### [TEXTO PROPORCIONADO]
+++++

Hech. 16, 22-34.
Los caminos de Dios son tan distintos de los de los hombres. La Palabra
de Dios no está encadenada. Quien ha recibido la misión de proclamar el
Evangelio no puede cerrar la boca ante las persecuciones, las burlas y
las amenazas de muerte. Aun en la cárcel o en el destierro debe uno
convertirse en testigo del Señor y llamar a todos a la fe en Él.
Esta misión no sólo corresponde a unos cuantos, sino a toda la Comunidad de los fieles en Cristo, es decir, a toda la Iglesia.
Dios
quiere que todas las gentes se salven, que se conviertan de su mala
vida, que crean en Cristo, que se bauticen y participen del Banquete que
nos hace entrar en una continua comunión de vida con el Señor.
Nosotros,
convocados en Cristo para proclamar su Evangelio, somos responsables
ante Dios y ante la humanidad, de que el Señor continúe presente entre
nosotros con toda su fuerza salvadora.
Sal 138 (137).
Dios, Dios se ha fijado en la humildad de sus siervos y por su medio ha
hecho obras grandes y maravillosas. Que el mismo Dios concluya, lleve a
buen término su obra en nosotros.
Dios
es siempre fiel a sus promesas. Él nos ha recibido como hijos suyos en
Cristo Jesús y no se arrepiente de su amor por nosotros. Tendremos
tentaciones, seremos perseguidos, pero Dios jamás nos abandonará ni nos
dejará a merced de la maldad ni de la muerte. Somos obra suya, le
pertenecemos; por eso confiamos en que jamás nos abandonará.
A
nosotros corresponde no alejarnos, no desconfiar, no cerrar la puerta a
su presencia, sino darle cabida amplia en nosotros de tal forma que Él
viva en nosotros y nosotros en El.
Jn. 16, 5-11. Importantísima e insustituible la presencia de Cristo, y la realización de su Obra en la historia.

+++++

Registros de localización de palabras y elementos
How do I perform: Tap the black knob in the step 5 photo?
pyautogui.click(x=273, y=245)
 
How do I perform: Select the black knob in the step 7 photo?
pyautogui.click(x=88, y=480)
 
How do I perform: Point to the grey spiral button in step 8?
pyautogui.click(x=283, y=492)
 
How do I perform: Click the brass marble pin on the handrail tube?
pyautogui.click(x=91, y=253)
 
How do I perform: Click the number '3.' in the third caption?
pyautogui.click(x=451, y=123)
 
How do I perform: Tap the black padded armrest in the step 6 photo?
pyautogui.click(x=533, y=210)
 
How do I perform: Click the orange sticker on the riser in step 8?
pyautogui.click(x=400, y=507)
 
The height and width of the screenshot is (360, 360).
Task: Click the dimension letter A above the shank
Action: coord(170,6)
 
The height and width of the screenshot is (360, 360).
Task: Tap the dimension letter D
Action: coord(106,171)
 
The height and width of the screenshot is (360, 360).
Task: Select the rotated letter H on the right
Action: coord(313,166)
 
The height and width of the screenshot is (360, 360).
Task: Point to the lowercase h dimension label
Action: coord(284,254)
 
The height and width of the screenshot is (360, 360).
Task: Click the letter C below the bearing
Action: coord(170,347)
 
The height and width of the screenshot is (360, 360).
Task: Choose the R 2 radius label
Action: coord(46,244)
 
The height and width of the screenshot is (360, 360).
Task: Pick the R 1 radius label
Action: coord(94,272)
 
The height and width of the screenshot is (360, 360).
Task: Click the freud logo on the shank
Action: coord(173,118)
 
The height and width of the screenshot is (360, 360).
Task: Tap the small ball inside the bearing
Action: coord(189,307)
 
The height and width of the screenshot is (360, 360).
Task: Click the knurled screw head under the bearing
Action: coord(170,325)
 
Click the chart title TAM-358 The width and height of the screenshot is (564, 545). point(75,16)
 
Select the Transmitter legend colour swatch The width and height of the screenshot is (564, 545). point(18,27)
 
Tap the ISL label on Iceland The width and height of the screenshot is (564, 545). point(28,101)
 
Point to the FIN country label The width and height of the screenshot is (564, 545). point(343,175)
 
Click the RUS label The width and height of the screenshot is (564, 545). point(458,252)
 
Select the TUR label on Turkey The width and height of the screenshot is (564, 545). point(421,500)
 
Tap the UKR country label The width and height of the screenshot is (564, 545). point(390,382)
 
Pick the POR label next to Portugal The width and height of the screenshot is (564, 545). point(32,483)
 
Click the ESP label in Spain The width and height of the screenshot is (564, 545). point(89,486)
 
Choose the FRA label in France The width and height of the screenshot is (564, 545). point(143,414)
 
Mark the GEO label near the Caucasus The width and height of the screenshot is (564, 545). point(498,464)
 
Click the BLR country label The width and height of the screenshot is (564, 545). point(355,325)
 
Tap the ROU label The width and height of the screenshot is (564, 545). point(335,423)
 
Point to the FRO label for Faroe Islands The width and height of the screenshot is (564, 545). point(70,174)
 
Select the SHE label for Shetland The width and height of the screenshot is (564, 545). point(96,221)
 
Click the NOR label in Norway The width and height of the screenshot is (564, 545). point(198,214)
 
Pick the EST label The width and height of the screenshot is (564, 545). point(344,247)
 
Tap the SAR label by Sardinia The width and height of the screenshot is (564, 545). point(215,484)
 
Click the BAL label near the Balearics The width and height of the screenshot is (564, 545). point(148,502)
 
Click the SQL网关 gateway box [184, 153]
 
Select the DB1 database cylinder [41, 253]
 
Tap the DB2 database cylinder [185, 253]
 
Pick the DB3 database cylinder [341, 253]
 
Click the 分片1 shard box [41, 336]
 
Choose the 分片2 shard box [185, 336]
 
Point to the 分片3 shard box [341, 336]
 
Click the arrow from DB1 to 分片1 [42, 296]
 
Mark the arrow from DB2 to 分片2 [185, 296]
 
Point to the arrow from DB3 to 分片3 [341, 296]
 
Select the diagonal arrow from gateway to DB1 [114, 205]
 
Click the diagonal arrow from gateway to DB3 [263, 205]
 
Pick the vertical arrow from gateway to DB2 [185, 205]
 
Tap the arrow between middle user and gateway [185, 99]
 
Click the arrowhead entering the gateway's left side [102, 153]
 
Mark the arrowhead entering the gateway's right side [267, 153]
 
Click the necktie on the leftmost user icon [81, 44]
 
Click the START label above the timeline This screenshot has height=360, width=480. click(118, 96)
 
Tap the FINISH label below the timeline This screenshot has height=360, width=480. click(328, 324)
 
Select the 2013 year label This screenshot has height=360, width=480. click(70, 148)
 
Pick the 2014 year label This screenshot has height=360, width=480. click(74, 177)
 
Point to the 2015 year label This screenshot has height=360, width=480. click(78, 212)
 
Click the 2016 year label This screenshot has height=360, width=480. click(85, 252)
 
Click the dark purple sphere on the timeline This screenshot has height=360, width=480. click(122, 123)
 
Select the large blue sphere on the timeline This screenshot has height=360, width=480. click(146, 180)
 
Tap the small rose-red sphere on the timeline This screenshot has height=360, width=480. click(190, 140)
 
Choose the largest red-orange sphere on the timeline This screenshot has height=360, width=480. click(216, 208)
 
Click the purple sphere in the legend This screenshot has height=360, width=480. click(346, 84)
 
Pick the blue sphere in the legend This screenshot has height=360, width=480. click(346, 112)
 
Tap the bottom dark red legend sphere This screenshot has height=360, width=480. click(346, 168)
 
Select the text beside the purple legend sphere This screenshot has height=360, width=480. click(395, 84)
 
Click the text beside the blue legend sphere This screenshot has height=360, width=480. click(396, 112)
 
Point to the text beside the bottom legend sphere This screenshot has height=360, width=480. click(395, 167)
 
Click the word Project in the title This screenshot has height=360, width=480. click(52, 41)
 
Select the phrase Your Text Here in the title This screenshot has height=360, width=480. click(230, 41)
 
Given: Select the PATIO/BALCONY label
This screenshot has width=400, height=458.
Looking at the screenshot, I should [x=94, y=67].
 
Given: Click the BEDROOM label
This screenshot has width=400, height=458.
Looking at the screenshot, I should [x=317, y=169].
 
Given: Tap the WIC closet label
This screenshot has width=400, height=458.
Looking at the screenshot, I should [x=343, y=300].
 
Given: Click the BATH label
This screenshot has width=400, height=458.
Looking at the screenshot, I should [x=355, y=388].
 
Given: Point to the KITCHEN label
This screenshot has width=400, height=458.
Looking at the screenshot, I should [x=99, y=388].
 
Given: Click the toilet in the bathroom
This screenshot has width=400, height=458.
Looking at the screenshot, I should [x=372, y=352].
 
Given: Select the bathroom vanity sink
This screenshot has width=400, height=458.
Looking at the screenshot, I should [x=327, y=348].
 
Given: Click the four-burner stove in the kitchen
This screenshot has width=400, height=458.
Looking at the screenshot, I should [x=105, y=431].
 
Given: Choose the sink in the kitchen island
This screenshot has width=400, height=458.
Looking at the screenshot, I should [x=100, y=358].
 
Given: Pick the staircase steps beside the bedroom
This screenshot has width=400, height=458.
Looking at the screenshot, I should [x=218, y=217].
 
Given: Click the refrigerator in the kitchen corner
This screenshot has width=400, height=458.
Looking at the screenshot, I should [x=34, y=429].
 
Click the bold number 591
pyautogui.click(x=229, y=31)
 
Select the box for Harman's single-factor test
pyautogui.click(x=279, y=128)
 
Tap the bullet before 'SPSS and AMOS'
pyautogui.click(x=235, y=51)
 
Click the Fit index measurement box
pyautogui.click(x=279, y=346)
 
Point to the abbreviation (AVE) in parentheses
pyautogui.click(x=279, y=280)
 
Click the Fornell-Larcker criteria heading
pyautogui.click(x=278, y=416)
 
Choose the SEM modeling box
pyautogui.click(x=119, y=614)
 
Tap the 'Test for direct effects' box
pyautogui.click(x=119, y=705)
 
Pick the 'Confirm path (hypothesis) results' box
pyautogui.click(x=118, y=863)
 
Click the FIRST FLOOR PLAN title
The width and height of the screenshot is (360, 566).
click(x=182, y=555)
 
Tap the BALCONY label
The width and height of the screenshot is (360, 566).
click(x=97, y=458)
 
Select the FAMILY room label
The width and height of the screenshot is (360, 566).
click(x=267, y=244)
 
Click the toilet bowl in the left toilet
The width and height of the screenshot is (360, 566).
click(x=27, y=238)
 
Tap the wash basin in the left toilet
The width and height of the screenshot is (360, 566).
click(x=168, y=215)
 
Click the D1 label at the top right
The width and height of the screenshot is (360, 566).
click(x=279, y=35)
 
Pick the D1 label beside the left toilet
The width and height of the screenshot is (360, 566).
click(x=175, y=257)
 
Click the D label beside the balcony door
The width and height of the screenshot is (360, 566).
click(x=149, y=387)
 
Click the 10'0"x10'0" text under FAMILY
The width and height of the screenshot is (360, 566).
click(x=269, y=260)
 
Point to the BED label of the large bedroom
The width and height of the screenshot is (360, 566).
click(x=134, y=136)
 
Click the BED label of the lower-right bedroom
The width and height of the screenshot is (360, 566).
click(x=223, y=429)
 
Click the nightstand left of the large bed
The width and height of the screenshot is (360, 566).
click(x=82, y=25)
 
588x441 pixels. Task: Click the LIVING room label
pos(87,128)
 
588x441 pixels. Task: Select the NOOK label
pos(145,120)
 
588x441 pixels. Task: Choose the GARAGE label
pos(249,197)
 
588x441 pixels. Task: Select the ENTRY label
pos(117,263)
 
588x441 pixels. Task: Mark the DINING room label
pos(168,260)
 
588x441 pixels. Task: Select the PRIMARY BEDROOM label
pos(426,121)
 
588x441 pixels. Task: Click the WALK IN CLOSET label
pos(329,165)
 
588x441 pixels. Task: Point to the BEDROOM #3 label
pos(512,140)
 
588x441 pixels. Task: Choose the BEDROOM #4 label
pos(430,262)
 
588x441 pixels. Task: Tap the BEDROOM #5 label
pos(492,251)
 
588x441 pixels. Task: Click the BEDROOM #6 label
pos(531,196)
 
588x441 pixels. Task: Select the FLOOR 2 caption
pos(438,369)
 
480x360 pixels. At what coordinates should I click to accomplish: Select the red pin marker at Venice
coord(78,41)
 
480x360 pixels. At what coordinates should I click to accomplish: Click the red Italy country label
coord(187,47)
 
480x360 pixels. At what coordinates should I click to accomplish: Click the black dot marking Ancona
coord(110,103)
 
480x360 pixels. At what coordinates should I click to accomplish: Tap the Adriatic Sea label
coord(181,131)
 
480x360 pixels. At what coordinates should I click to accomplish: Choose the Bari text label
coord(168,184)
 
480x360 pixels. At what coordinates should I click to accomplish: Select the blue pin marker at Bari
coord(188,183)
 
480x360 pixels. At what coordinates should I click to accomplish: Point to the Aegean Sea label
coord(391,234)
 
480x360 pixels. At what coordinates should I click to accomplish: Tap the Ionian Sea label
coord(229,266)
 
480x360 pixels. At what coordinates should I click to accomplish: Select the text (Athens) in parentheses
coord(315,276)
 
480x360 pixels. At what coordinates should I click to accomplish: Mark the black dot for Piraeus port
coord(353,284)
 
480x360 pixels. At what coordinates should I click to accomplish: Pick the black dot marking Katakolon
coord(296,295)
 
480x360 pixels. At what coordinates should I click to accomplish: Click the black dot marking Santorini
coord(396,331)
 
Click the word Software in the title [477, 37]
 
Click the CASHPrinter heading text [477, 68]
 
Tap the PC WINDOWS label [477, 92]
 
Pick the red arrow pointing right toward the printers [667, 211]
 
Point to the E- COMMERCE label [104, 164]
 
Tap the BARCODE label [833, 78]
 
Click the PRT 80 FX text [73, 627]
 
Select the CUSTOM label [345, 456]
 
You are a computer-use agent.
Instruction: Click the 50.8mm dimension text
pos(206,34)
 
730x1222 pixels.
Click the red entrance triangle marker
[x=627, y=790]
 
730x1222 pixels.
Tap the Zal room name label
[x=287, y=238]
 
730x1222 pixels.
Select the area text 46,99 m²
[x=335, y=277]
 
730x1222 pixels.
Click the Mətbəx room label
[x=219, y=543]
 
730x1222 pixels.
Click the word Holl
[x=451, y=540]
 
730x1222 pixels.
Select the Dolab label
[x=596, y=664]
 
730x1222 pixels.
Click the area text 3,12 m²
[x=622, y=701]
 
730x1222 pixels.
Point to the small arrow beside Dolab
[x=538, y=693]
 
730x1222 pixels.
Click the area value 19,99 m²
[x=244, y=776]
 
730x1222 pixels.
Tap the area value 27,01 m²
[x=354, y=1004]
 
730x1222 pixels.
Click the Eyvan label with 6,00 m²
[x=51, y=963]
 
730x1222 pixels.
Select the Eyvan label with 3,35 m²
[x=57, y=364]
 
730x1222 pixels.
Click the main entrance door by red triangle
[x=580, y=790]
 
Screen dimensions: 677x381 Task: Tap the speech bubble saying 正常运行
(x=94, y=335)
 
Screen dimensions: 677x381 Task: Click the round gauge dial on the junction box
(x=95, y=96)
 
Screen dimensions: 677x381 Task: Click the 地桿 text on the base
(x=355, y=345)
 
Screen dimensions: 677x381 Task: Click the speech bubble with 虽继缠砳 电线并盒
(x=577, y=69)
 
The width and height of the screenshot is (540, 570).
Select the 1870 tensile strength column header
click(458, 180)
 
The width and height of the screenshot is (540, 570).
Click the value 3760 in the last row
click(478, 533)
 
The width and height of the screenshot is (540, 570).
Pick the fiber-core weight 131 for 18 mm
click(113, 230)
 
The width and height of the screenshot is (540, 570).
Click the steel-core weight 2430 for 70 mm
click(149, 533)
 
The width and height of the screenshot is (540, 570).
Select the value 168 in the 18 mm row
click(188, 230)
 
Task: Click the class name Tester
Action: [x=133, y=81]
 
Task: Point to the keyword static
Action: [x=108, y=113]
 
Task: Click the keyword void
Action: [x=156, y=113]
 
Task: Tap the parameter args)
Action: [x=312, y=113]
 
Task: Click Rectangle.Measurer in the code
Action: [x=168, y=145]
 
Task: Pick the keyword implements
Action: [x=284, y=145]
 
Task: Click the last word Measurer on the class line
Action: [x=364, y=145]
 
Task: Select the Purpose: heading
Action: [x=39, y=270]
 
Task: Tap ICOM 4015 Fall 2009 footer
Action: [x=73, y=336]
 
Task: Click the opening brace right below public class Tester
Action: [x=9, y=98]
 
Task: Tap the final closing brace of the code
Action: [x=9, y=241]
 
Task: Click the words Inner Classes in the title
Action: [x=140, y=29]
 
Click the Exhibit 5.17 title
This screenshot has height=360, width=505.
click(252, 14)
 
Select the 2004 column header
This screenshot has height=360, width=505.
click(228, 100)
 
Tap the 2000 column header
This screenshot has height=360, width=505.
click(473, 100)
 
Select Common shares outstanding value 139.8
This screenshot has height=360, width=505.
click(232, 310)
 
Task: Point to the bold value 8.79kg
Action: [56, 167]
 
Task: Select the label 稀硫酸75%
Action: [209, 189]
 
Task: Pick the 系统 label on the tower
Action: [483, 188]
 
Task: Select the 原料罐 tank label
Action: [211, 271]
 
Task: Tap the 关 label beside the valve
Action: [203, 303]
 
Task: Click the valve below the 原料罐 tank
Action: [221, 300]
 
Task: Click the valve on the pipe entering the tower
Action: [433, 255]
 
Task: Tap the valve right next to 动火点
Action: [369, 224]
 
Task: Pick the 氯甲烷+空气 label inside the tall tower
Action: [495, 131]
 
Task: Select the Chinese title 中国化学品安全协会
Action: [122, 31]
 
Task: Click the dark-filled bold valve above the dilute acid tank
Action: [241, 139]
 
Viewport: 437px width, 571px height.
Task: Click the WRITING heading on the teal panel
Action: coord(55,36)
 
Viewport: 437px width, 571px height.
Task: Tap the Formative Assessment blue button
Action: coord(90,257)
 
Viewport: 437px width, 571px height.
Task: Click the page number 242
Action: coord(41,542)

+++++

### [LO QUE SE PIDE]
**1)** ¿Puedes presentar como lista numerada, sin las líneas en blanco, todo lo que hay en los registros desde la línea que contiene "text under FAMILY" hasta la que contiene "pos(492,251)", ambas incluidas?
**2)** ¿Puedes continuar la reflexión sobre las lecturas bíblicas a partir del punto en que se detiene?

### [RESULTADOS FINALES]
**1)**
1. Click the 10'0"x10'0" text under FAMILY
2. The width and height of the screenshot is (360, 566).
3. click(x=269, y=260)
4. Point to the BED label of the large bedroom
5. The width and height of the screenshot is (360, 566).
6. click(x=134, y=136)
7. Click the BED label of the lower-right bedroom
8. The width and height of the screenshot is (360, 566).
9. click(x=223, y=429)
10. Click the nightstand left of the large bed
11. The width and height of the screenshot is (360, 566).
12. click(x=82, y=25)
13. 588x441 pixels. Task: Click the LIVING room label
14. pos(87,128)
15. 588x441 pixels. Task: Select the NOOK label
16. pos(145,120)
17. 588x441 pixels. Task: Choose the GARAGE label
18. pos(249,197)
19. 588x441 pixels. Task: Select the ENTRY label
20. pos(117,263)
21. 588x441 pixels. Task: Mark the DINING room label
22. pos(168,260)
23. 588x441 pixels. Task: Select the PRIMARY BEDROOM label
24. pos(426,121)
25. 588x441 pixels. Task: Click the WALK IN CLOSET label
26. pos(329,165)
27. 588x441 pixels. Task: Point to the BEDROOM #3 label
28. pos(512,140)
29. 588x441 pixels. Task: Choose the BEDROOM #4 label
30. pos(430,262)
31. 588x441 pixels. Task: Tap the BEDROOM #5 label
32. pos(492,251)

**2)**
Él
fue engendrado por obra del Espíritu Santo en el seno de María Virgen.
El Espíritu del Señor bajó y se posó en Él, lo ungió y lo envió a
Evangelizar a los pobres, a proclamar la liberación a los cautivos, a
dar vista a los ciegos, a liberar a los oprimidos y a proclamar un año
de gracia del Señor. Al final, habiendo cumplido todo lo que se le había
confiado, entregó el Espíritu en manos del Padre para que lo
distribuyera a todos los pueblos.
Jesús
proclama la conveniencia de irse para enviarnos, desde el seno del
Padre, ese Espíritu, fruto principal de su obra redentora. No podemos
añorar la presencia física del Señor entre nosotros, pues Él continúa
estando entre nosotros mediante su Cuerpo, que es la Iglesia, en la que
habita el Espíritu Santo como en un templo.
Quien
rechace al Espíritu Santo no puede decir que tenga la vida de Dios sino
que continuará bajo la maldición del pecado; no puede tener la
justificación pues Cristo, glorificado junto al Padre, es el único
camino, el único medio por el que recibimos el Espíritu que nos
justifica, que nos hace santos; no puede tener la salvación, pues al
rechazar al Espíritu Santo no vivirá como hijo de Dios en Cristo, sino
bajo la ley del pecado que conduce al juicio y a la condenación.
Vivamos
con un corazón capaz de recibir el Don de Dios sin encerrarlo ni
encadenarlo, sino con la mente y el corazón dispuestos a escuchar su voz
y a dejarnos guiar por Él para convertirnos en testigos cualificados de
la Verdad, que es Cristo.
Participar
de la Eucaristía es abandonar las cadenas que nos atan al pecado y a
las manifestaciones de maldad y de muerte. En Cristo hemos sido
liberados del pecado y de sus consecuencias.
Quien
acude a la Celebración Eucarística de un modo inconsciente y falto de
fe y de compromiso, podrá aparentar mucha cercanía al Señor, pero sus
obras, al no coincidir con su fe, estarán poniendo al descubierto su
hipocresía a causa de su incongruencia entre fe y vida.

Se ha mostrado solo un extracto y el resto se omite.